KUTIPAN BERITA
○ ○ ○ ○ ○
Berita Golkar – MEDIO awal hingga pertengahan September, jadi kurun waktu ketika nama H. Tb. Ace Hasan Syadzily, jadi sasaran tembak beberapa kalangan. Betapa tidak, politisi Golkar yang selama ini ada di garda terdepan sebagai penganut Islam moderat, dituding sebagai bagian dari kelompok Islam puritan yang menihilkan perbedaan. Bahkan seorang pengurus Ormas sampai menuduh Ace memiliki kebencian yang besar terhadap agama lain selain Islam.
Semua berawal dari pernyataan Wakil Ketua Komisi VIII DPR RI ini, ketika ditanya oleh seorang Guru Agama Islam tentang pemutaran film “His Only Son”. Sontak Ace menjawab sebaiknya film itu dihentikan untuk ditonton bagi anak-anak yang beragama Islam. Namun, bagi Ace, penayangan film ini dapat dipahami jika hanya ditonton pemeluk agama yang meyakininya. Bagi Ace, setiap orang memiliki keyakinan yang harus dihormati.
○ ○ ○ ○ ○
DATA MENTAH
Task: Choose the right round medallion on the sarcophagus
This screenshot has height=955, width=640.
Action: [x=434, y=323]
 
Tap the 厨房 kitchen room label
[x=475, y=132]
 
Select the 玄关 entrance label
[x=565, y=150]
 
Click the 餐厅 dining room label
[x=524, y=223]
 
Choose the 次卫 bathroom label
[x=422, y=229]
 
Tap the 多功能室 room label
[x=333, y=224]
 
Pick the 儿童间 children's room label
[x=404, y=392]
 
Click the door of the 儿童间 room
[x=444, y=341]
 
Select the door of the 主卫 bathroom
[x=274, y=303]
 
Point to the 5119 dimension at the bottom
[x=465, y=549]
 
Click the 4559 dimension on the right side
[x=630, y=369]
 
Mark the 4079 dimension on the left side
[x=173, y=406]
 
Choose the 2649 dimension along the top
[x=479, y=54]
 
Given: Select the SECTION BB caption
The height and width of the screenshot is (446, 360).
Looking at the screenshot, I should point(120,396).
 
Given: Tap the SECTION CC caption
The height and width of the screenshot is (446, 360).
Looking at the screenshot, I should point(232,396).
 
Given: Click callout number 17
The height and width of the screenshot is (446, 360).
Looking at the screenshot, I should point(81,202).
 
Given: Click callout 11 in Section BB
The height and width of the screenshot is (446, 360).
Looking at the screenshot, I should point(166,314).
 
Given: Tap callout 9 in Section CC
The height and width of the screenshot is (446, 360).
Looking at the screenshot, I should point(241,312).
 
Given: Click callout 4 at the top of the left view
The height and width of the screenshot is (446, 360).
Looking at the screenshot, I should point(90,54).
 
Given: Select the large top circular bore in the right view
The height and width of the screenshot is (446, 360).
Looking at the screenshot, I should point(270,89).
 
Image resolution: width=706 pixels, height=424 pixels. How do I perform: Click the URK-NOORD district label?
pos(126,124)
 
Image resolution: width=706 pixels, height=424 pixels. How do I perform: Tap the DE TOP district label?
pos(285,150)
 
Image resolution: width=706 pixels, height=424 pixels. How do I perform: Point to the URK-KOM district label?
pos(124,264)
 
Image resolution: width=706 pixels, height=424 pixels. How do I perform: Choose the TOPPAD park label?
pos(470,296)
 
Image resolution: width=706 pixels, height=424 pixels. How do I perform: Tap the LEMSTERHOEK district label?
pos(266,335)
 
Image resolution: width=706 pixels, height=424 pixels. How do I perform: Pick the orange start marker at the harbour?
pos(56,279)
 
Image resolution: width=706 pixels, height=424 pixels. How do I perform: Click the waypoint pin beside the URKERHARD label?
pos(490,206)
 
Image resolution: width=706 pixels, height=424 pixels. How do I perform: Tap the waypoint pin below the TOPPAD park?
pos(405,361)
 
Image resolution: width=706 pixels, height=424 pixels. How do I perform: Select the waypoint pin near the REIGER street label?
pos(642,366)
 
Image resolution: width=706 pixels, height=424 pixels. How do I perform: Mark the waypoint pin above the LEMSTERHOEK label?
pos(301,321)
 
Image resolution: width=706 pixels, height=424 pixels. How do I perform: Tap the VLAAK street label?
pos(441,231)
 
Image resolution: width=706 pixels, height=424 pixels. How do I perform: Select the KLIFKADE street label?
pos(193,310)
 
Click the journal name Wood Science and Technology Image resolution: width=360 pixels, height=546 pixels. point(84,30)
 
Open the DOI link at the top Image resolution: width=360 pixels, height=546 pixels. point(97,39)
○ ○ ○ ○ ○
Tolong tulis kembali kutipan berita mulai dari "Semua berawal dari" sampai "yang harus dihormati.", lalu ganti "film" dengan "tayangan". Jadikan kutipan berita sebagai satu-satunya acuan, bukan baris data.

Semua berawal dari pernyataan Wakil Ketua Komisi VIII DPR RI ini, ketika ditanya oleh seorang Guru Agama Islam tentang pemutaran tayangan “His Only Son”. Sontak Ace menjawab sebaiknya tayangan itu dihentikan untuk ditonton bagi anak-anak yang beragama Islam. Namun, bagi Ace, penayangan tayangan ini dapat dipahami jika hanya ditonton pemeluk agama yang meyakininya. Bagi Ace, setiap orang memiliki keyakinan yang harus dihormati.